The Wind Tunnel Efficiency Centre in Wolfsburg is one of the most advanced wind tunnels in the world and the tests conducted here make a significant contribution to the development of Volkswagen vehicles.
Simulation and reality
The wind tunnel in Wolfsburg comprises a huge tube at the end of which there is an imposing oversized turbine with metre-high rotor blades. When this starts moving, a high-tech storm is unleashed. Vehicles can then be tested in wind speeds of staggering speed - up to 250 kilometres per hour.
These tests are ever more important in the development of future vehicles, in particular when it comes to electric mobility where aerodynamics play a prominent role due to their decisive impact on the range. Particular attention was given to this aspect in the development of the ID.3 for example.
Aerodynamics are crucial also for the other vehicles. The Wind Tunnel Efficiency Centre teams are working on more than 50 vehicle projects in order to reduce consumption rates, and increase efficiency and sustainability.
In the Aerodynamics Acoustics Tunnel the so-called “conveyor belt scales” ensure that real vehicle operations can be simulated, with each wheel standing on its own conveyor belt.

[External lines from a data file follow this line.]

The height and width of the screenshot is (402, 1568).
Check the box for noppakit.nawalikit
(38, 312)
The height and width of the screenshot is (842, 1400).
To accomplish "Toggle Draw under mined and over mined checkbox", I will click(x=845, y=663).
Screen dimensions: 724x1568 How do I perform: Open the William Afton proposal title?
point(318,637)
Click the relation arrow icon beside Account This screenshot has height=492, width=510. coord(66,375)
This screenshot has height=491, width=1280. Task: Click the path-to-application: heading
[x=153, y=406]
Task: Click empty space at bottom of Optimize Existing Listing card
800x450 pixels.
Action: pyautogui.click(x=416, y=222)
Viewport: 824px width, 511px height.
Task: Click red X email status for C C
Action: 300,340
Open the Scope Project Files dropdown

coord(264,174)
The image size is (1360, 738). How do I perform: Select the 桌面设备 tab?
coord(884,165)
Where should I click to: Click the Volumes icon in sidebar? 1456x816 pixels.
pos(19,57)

The scales, with a built-in camera system, automatically adapt each model for the test in less than five minutes - prior to this technology, around 30 minutes were needed for this.
The tunnel’s acoustic insulation makes it one of the quietest automotive wind tunnels in the world. At 160 km/h wind speeds, it reaches a sound pressure level of only 65 decibels, similar to a television at normal volume.
Simulating the desert and the North Pole
But it isn’t just wind being generated for the development of better vehicles across the 8,800 square metres of the Wind Tunnel Efficiency Centre in Wolfsburg. Driving simulations for all globally occurring climatic and environmental conditions between minus 30 and plus 60 degrees Celsius are possible there, testing vehicles’ resistance and reliability.
In the Thermofunction Tunnel, every conceivable weather condition on earth can be simulated: sun, rain, snow – even rainforest conditions with 95% humidity can be generated.
Research determining the future
Volkswagen focuses entirely on vehicle development at the Wolfsburg location. Here, more than 10,000 employees work on the technology of the future. The Wind Tunnel Efficiency Centre is a further component for generating key impetus in efficiency, comfort and the quality of the cars that we will be driven over the next few years.
Another benefit of this advanced facility is a considerable reduction in the effort required for testing. Vehicles no longer have to be transported to distant countries and regions, which means savings in resources and a further contribution towards a positive CO2 balance. In addition, the cooperation between development areas such as vehicle safety, design, acoustics and comfort is considerably improved given that the teams work together in a central workshop area. Expertise and know-how is pooled, making design and development work even more effective.